As a college student in the “broke as a joke” demographic, any company’s effort to combat the criminal practice of textbook sales is much appreciated.
As a soon-to-graduate college senior, I’ve experienced the financial woes that entail the college experience, to some extent. I was lucky enough to earn a few state scholarships that covered a good deal of my tuition and fees, but due to recent budget cuts in Florida my prize of free textbooks has been revoked and I’ve been forced to confront the blunt trauma of textbook purchasing.
It could be effectively argued that college textbook sales are a criminal undertaking. Nearly every college student has gone through the injustice of purchasing a brand new textbook, barely turning a page because the professor decided it wasn’t necessary for the curriculum (or worse, the professor includes their own books in the required curriculum for personal profit), then being given the cold shoulder by college bookstores on a buyback after your “latest edition” textbook is no longer the latest edition.
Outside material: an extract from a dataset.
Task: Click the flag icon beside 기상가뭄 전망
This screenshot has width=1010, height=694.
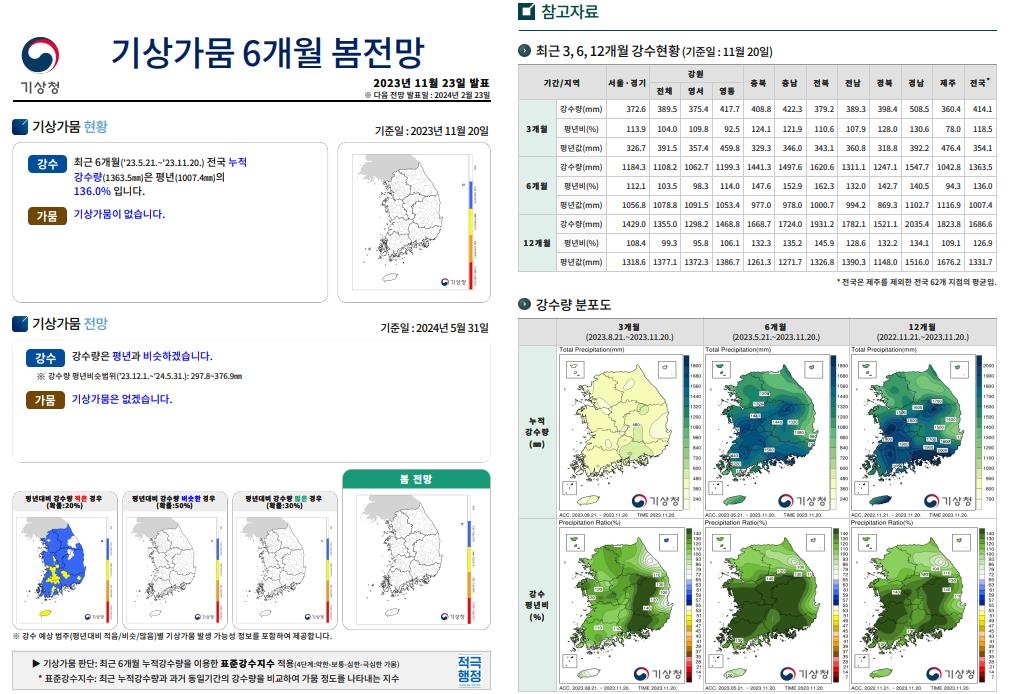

I’ve opened the pages of so-called “newer editions” of the textbook I’ve attempted to sell back and seen no more new additions than a few updated pictures and sources. Unfortunately, in the system students have to deal with right now, you’re lucky to walk away with 20% of the book’s original listing price if it’s deemed out-of-date.
Amazon’s latest announcement will have college students, and Kindle owners particularly, finally optimistic about purchasing or renting textbooks this semester. Kindle owners, or anyone with a Kindle reading app, can choose to rent participating textbooks for a span of 30 to 360 days, saving up to 80% on the listing price.
Amazon started its positive relationship with college students by offering a free Prime membership, entailing highly discounted shipping costs to any Prime-eligible item, including textbooks. Now, students like myself who used to only order the discounted textbook for midterm and finals week can choose to rent books for only as long as they’re needed, with a 30-day minimum. Very rarely have I seen a professor utilize a textbook for more than 30 days the entire semester.
What may sound like a shameless pandering to Amazon is actually one student’s grateful recognition of a company’s efforts to ease the unnecessary and overwhelming burden placed on students’ wallets to simply purchase the course materials required of them. With the ability to save notes and annotations even after the rental is over, Amazon is finally allowing many students to use textbooks for the length and purpose which they actually use them.
In an increasingly digital world, it’s encouraging to see the digital consumption of goods extend into the college campus, as such devices have made the most valued college resources more inexpensive and accessible to students. Services like Netflix make owning a TV with cable nearly futile, while Hulu Plus also offers a free one-month trial for users that register with a student e-mail account.
As education budgets are slashed, tuition continues to skyrocket and students reliant on ramen and instant coffee are left in the crossfire. It’s encouraging to see major companies like Amazon offer services to at least ease some of the burden accumulated in the form of student debt.